I was an early user of Facebook. I remember getting my University of Kentucky email address and my best friend immediately demanding over the phone that I get on Facebook and register. That was 2005 when you had to have an “edu” address to use the social network. Just a few years later anybody could sign up for Facebook with any email address. Then in 2013, Facebook admitted to a significant loss in youth appeal.
At CivicScience we have a continuously running question about Facebook usage. I looked at 126,000 responses weighed against the US census collected over the last 21 months:
An overwhelming amount of people still use Facebook daily or weekly. However, we all know what is most challenging for the company – staying ahead of competitors, like Snapchat, Twitter, and even Vine that appeal to the shortened attention spans of today’s youth. (I’d list Instagram, but they don’t really count as competition since the acquisition).
I joined the Twitter and Snapchat bandwagons way, way later, and I still haven’t hopped onto Vine. But with the new release of Facebook Live, I think we were all expecting to see a slight surge in Facebook usage – particularly among people who like apps that are picture based, easy to access, and allow you to share “moments.” In other words, younger generations.
Cisco released a report forecasting visual consumption as the next big thing in online networking. The ability to stream live is an endeavor no app has been able to conquer comprehensively. Close to live? Sure, you can post something and maybe a few people will see it close to “now.” Streaming live, receiving live comments, and having a virtual live conversation? Now that’s impressive! Just look at the success Univision had airing videos with Facebook Live.
Soon after Facebook’s F8 annual conference, we polled about 3, 000 people to see who’s excited and who plans to use Facebook Live:
Although many people haven’t heard of it, it’s important to see who has used Facebook Live and who plans to use it. It looks like there is a real divide between whether users like the new feature or aren’t fans of it. Some tweaks may need to be made in order to keep people excited and using the Facebook Live feature.

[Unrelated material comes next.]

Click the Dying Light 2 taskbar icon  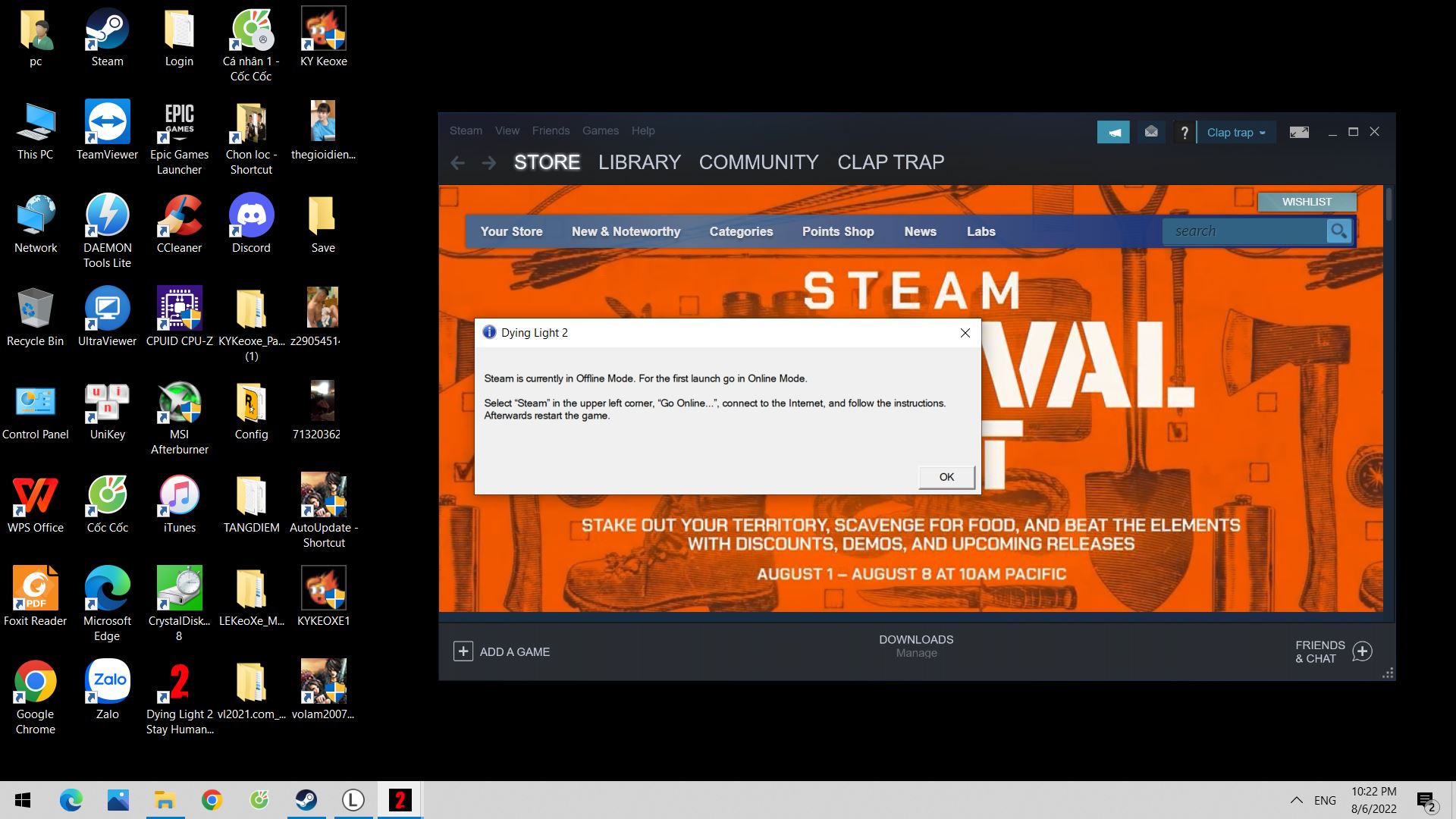pyautogui.click(x=399, y=799)
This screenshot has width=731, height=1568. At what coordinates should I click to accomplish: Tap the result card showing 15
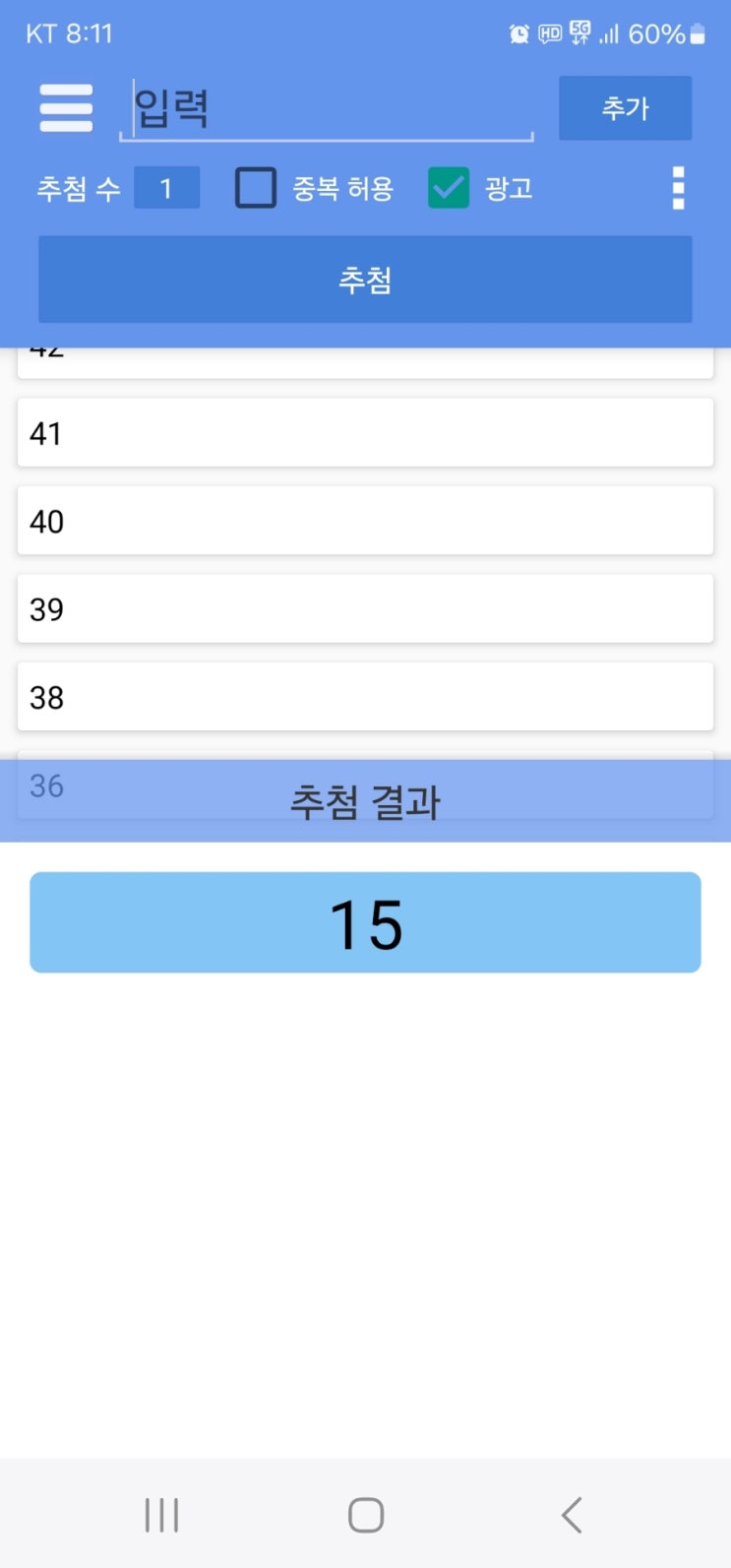(365, 922)
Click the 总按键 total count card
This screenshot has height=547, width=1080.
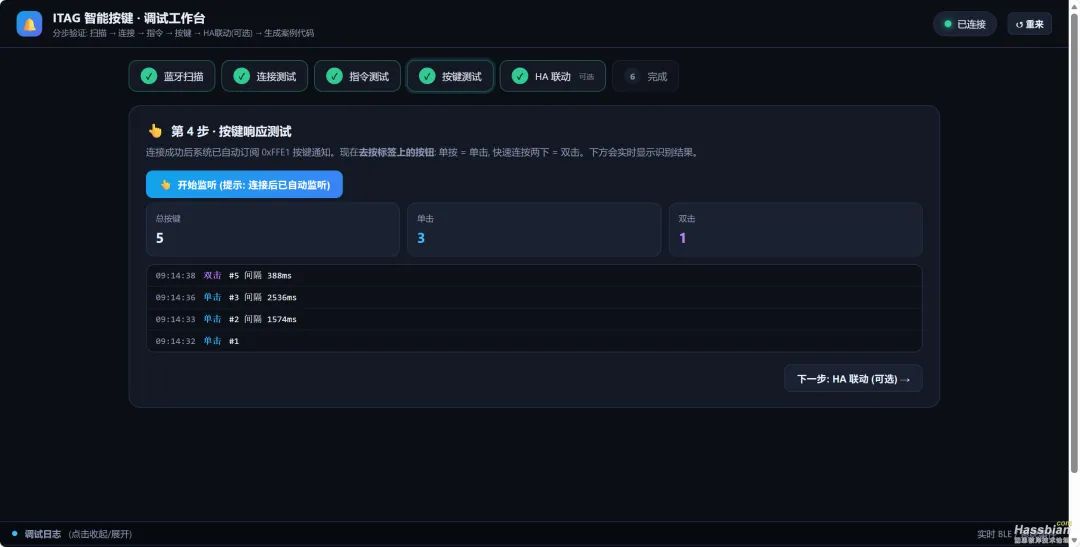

However, there is a bit of a silver lining for Facebook: they may be able to win back some of the younger generations with this new technology. So far, a younger crowd has shown interest in the Live feature, which is great news for the social media site.
Over half (53%) of those who have used (and have a favorable or unfavorable opinion) Facebook Live are 34 and under, and 50% of those who plan to use the feature are 34 and under. It’s clear the new feature is attracting younger individuals.
Earlier, we saw there was a divide between people who used the feature and liked it and those who used it and didn’t like it. The social media platform may not have made a huge splash with Live yet, but they may be able to keep people interested and excited about the feature if they listen to feedback and make some changes. This will be especially important since they are hot on the heels of Periscope and other live streaming competitors.
One thing that may help Facebook keep younger individuals interested in the Live feature is to consider collaborating with shows, networks, and personalities. Why not use Univision’s success to propel forward with other live broadcasts like pre-game shows at national sporting events, live interviews with politicians, or new releases from admired artists?